We, he says, are “excusing the king’s [sic] reckless waste of human life during the pandemic in exchange for a highly speculative prospect.”  

With all due respect, what twaddle. If any change in abortion rates under a reversal of Roe is merely speculative, why are liberals fighting so viciously to vilify Barrett over the issue?

If the issue were of the scant importance Gerson suggests, why did the president he served and reveres say he was working for the day when the unborn are “welcomed in life and respected in law”? Perhaps these are words of the president’s that Gerson does not claim as his own. 

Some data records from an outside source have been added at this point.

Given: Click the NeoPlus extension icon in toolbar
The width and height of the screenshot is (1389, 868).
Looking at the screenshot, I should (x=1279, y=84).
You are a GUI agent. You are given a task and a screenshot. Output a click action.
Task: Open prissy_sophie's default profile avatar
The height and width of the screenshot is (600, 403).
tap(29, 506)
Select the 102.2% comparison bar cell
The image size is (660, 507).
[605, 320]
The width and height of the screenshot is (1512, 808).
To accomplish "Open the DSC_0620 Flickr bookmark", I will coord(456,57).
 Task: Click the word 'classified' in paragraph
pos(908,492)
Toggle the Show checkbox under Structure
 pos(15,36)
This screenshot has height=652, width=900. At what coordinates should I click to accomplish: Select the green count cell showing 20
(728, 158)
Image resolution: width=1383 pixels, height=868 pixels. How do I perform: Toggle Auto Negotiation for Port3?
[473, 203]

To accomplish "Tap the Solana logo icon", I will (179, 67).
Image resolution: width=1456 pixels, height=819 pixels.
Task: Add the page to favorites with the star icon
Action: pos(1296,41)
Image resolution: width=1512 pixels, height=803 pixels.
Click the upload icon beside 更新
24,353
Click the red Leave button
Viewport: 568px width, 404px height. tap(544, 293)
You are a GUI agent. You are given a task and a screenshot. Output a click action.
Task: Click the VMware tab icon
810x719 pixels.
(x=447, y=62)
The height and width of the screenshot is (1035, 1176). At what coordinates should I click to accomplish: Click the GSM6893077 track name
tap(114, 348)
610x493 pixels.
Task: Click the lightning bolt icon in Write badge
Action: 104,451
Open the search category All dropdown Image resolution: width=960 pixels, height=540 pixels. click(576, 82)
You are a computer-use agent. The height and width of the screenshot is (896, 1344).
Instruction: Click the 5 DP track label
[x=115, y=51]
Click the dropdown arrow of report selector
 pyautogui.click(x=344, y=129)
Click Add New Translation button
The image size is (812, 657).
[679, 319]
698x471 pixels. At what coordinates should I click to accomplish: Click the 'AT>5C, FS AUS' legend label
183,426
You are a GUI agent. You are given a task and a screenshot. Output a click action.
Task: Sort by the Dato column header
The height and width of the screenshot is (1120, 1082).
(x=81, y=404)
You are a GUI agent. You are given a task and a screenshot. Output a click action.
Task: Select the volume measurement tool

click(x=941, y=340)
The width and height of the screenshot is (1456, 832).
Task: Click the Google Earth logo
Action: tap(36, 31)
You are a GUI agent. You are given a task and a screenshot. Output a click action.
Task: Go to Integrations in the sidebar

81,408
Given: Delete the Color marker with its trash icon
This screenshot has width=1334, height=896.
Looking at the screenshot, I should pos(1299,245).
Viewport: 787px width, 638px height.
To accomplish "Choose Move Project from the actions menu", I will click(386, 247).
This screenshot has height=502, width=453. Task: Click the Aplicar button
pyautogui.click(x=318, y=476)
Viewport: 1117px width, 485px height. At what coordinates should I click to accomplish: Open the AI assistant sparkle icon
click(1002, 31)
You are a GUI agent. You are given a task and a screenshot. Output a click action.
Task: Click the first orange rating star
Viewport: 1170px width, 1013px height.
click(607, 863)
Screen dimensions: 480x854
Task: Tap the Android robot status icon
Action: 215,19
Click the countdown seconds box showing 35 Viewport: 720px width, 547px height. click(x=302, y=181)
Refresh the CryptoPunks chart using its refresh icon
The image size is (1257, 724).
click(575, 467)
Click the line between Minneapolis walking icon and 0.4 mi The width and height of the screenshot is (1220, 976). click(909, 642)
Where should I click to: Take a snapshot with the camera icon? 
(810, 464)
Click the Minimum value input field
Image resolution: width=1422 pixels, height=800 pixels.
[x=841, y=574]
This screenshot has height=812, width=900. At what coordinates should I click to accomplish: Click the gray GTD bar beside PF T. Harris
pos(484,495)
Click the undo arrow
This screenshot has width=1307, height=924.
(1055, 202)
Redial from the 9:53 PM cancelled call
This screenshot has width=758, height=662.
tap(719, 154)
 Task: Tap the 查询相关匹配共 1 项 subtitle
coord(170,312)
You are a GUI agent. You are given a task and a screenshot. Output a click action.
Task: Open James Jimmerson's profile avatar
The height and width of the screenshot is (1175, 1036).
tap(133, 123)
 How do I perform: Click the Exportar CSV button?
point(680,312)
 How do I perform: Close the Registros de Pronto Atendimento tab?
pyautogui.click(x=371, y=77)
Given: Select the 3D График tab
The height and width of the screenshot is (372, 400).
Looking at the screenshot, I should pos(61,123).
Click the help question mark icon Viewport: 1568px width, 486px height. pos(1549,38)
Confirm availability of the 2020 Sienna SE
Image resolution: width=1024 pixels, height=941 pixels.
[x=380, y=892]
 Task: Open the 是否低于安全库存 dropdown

Pro-lifers for their own part do revere those words.

Through all the decades when some in government were “crafting” phrases like “compassionate conservatism,” pro-lifers were building the reality.

They were establishing more than 2,700 pregnancy help centers that see and serve millions of clients every year. They were providing alternatives to abortion; providing escape routes from sex trafficking and opioid addiction; delivering prenatal care; identifying, treating, and counseling about sexually transmitted diseases. And they were doing so, typically, at no cost to either clients or taxpayers. 

No one doubts that Gerson can turn a phrase. But he may be even more adept at turning on former allies—those benighted blue-collar folks who make no speeches from Olympus, but merely labor in the trenches for life and want to protect everyone’s right to live.